Abstract
Purpose :
To develop a deeper understanding of the progression of Retinitis Pigmentosa (RP), for the successful design of clinical trials assessing novel therapeutics.
Methods :
PHENOROD2 is an ongoing prospective, multicentric, natural history study documenting functional and structural changes in patients with RP due to mutations in RHO, PDE6A, or PDE6B. An interim analysis was performed at baseline and 12 months in the first 44 patients enrolled at the national reference center for rare diseases (REFERET) of the Centre Hospitalier National d’Ophtalmologie des Quinze-Vingts (Paris, France). One patient was lost to follow-up and was excluded from the analysis. Population demographics, visual acuity (VA), and kinetic visual field (V4e) were analyzed in the entire cohort and per genotype.
Results :
Out of 43 patients, 32 (75%) carried a mutation in RHO, 7 (16%) in PDE6A, and 4 (9%) in PDE6B. Mean age at inclusion was 46 (12.2) years, and gender distribution was 53.5% males, 46.5% females.

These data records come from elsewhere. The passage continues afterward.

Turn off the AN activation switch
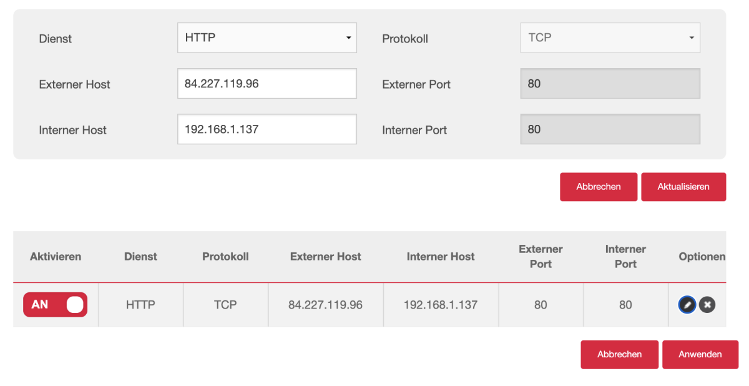Image resolution: width=749 pixels, height=386 pixels. pyautogui.click(x=55, y=305)
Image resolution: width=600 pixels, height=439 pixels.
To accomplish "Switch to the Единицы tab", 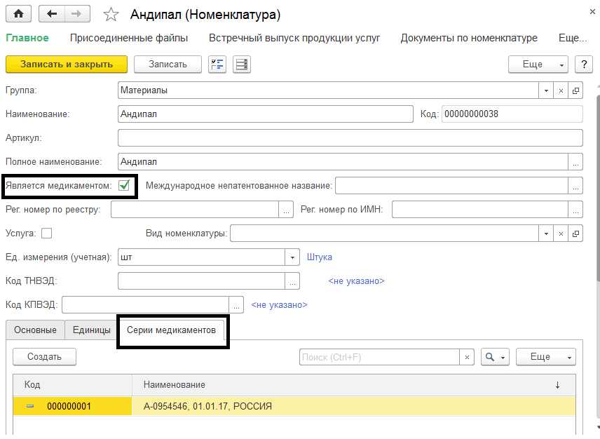I will 91,330.
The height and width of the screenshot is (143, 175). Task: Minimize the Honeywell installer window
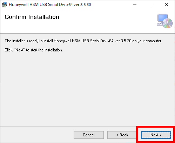pos(135,5)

At baseline, VA ranged between 20/13 and 20/800, with a mean of 0.14 (0.19) LogMAR (20/28) and 0.17 (0.22) LogMAR (20/30) in OD and OS, respectively. At 12 months, no significant changes were reported, although subjects with PDE6 variants showed a slight trend towards mild VA loss (+0.08 and +0.04 LogMAR in OD and OS, respectively).
At baseline, a mean visual field area of 5,532.4 (5,151.9) mm2 was reported in both eyes of all patients (6,320.6 mm2 in RHO patients, 2,675.2 mm2 in PDE6A patients, and 4,226.9 mm2 in PDE6B patients). At 12 months, a mean loss of -345.8 (1,572.8) mm2 (-6.3%) was observed in all patients: -323.2 mm2 (-5.1%) in RHO patients, -591.6 mm2 (-22.1%) in PDE6A patients, and -96.85mm2 (-2.3%) in PDE6B patients.

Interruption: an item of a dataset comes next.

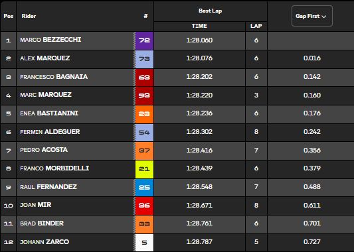Click the purple number 72 badge
Screen dimensions: 354x252
pos(144,40)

The small numbers of PDE6A and PDE6B patients did not allow for statistical analysis across groups.
Conclusions :
Virtually no decrease in VA was observed after 12 months of follow-up in this population of patients with relatively spared VA at baseline, in alignment with the documented natural history of RP. However, a loss of visual field was reported over the same period. This suggests that visual field assessment may be more appropriate to monitor disease progression in the early stages. Future interim analyses including the entire PHENOROD2 cohort will help validate these preliminary observations.
This abstract was presented at the 2022 ARVO Annual Meeting, held in Denver, CO, May 1-4, 2022, and virtually.